Chinese police are scrutinizing the Web3 space more closely following a surge in personal identity theft and digital financial crime.
at a press conference host On August 10, Sun Jinfeng, political commissar of the Network Security Bureau of the Ministry of Public Security, said that in recent years, there have been many incidents of defrauding and stealing data by means of Trojan horse viruses, phishing websites, penetration tools, and network trackers in our country. Specifically, Sun said:
“(We have been) monitoring (using) Chat GPT, cloud computing, blockchain, deep fake artificial intelligence and other emerging technologies, new applications, new organizations (in these incidents). Strictly crack down on such methods when using them.
Justin Sun revealed that there have been 79 cases of fraud involving Deepfake AI, such as impersonation through digital face-changing, resulting in 515 arrests. On July 18, Shanxi police arrested 21 people are suspected of being involved in a $54.8 million money laundering scheme. The suspects allegedly purchased USDT from Chinese residents at a price below the market price, then sold them for legal tender on overseas exchanges, and deposited the difference in banks while transferring customers’ funds abroad.
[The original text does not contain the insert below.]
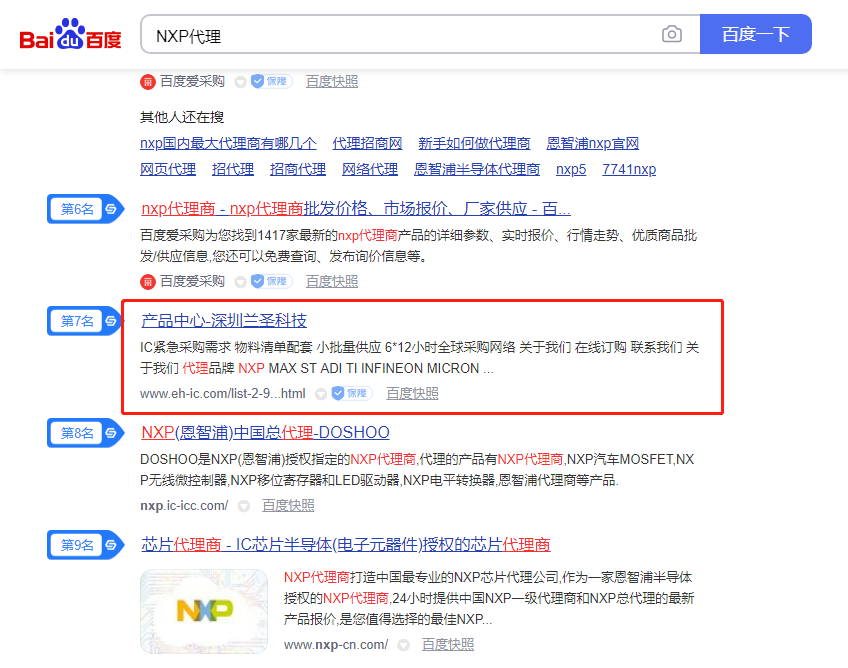Click 保障 badge under eh-ic.com result
This screenshot has width=848, height=668.
(352, 394)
China imposes strict exit controls on capital, and Chinese citizens are not allowed to purchase foreign currency worth more than US$50,000 per year.
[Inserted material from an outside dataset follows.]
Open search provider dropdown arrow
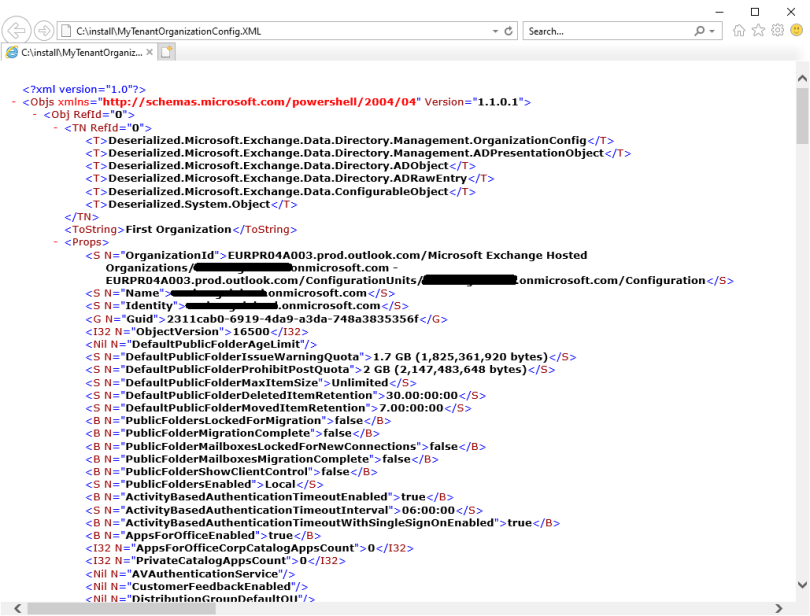 click(714, 31)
However, despite strict controls, some have accused Chinese police of misappropriating funds from crypto projects through law enforcement measures. Last month, cross-chain protocol Multichain was disbanded after its CEO He Zhaojun was arrested by the police. No information has been disclosed about his detention, while funds belonging to multi-chain developers and users have been converted into stablecoins and privacy coins and transferred out of exchanges.